*** EXTRACTED ENTRIES

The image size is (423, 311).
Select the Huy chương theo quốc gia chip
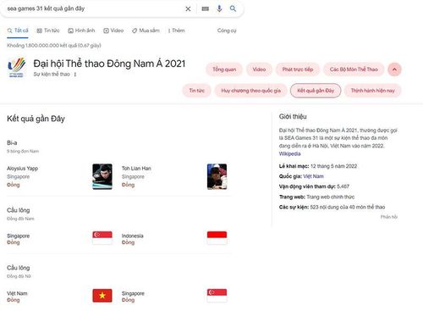click(250, 91)
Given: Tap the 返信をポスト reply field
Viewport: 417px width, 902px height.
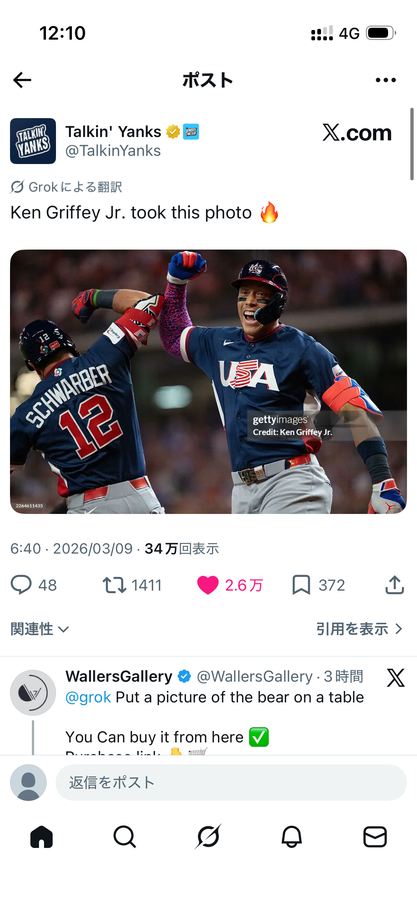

******

**WHAT YOU NEED TO DO**
From the first line to the last, please copy the data exactly, with the pictures left out.

**TASK ANSWER**
The image size is (423, 311).
Select the Huy chương theo quốc gia chip
click(250, 91)
Given: Tap the 返信をポスト reply field
Viewport: 417px width, 902px height.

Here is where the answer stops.